In recent days we have enjoyed another great run of hot weather with pockets of high temperatures, as high as 35c in places, and wall-to-wall sunshine. The downside has meant employees travelling to the office and working in hot, uncomfortable conditions.
Over the past few days I have also received calls from a number of local employers who are looking to do the right thing to protect their employees as temperatures peaked. These conversations highlighted two things to me - some HR teams and business owners were on the ball, but others clearly needed proper and professional guidance.
It’s not widely known but the TUC, led by Frances O’Grady, is pushing to make it illegal for companies to keep people at work indoors if the temperature is above 30c. They are also calling for more protections for people who work outdoors.
This is a debate which will rumble on but as things stand, current Workplace Regulations state that the temperature in the workplace needs to be reasonable. However, there is no maximum temperature threshold and what is reasonable will depend on the nature of the workplace and the work being carried out.
What is clear, however, is that during hot weather such as we are experiencing now, employers should always provide clean, fresh air as well as keeping temperatures at a comfortable level. However, if a significant number of employees are complaining about the heat, a risk assessment should be carried out, the results acted upon and then should be communicated to employees.

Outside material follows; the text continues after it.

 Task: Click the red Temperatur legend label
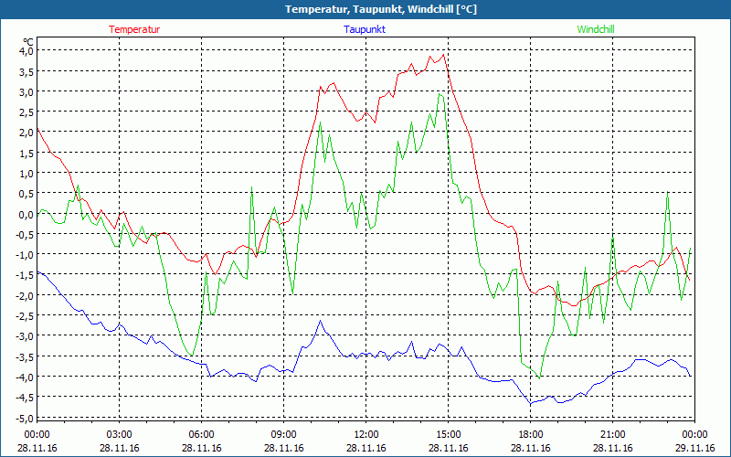(x=134, y=29)
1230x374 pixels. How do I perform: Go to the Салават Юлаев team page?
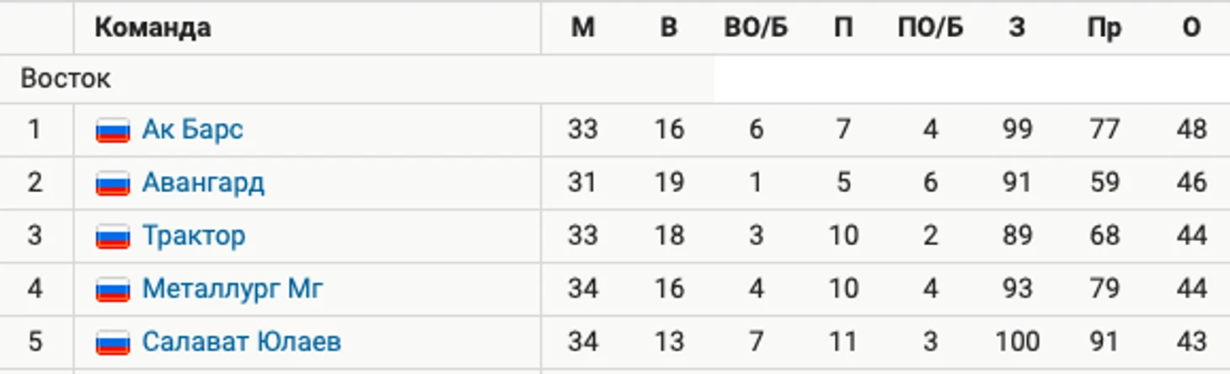242,342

Dress code is another grey area but while employers are under no obligation to relax their dress code, some may allow workers to wear more casual clothes, or allow dress down days so employees are more comfortable travelling to and during work. This is a little more difficult for customer-facing roles which often needs a uniform – something a variety of companies are addressing by introducing a range of summer workwear which gives options for staff. This can remove any doubt or debate.

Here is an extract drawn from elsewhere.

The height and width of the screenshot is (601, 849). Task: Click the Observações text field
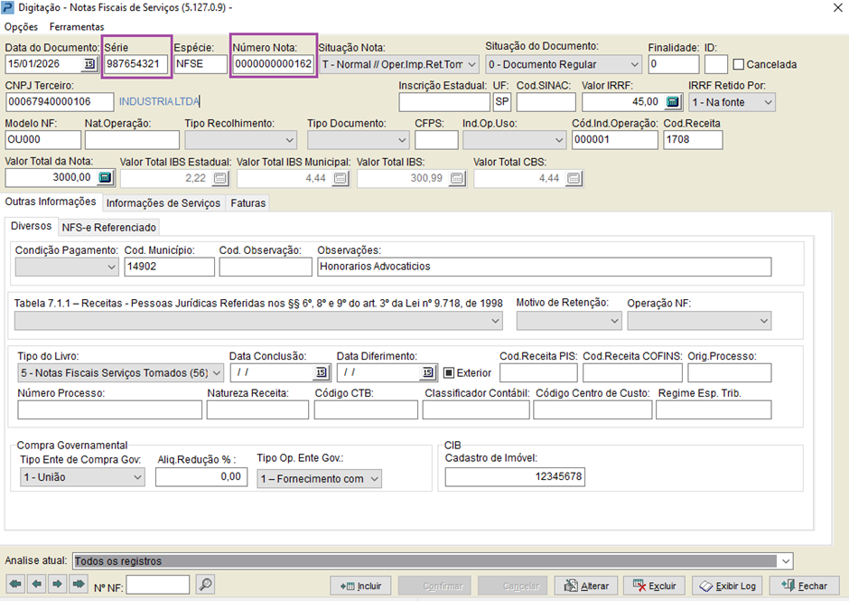pyautogui.click(x=544, y=267)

Another big factor to consider is how hot weather can affect vulnerable workers, such as those who are pregnant or on medication. This can make them feel tired and it is good practice for managers to offer them more frequent rest breaks and ensure they receive as much fresh air as possible.
These are just some examples but more than anything, employers should be understanding to any problems raised due to hot weather and must adopt a flexible approach. That flexibility can be achieved through good planning by business owners and HR teams, and having a range of options agreed and in place.
It’s simple to say but failure to do so will see a constant stream of personnel-related issues.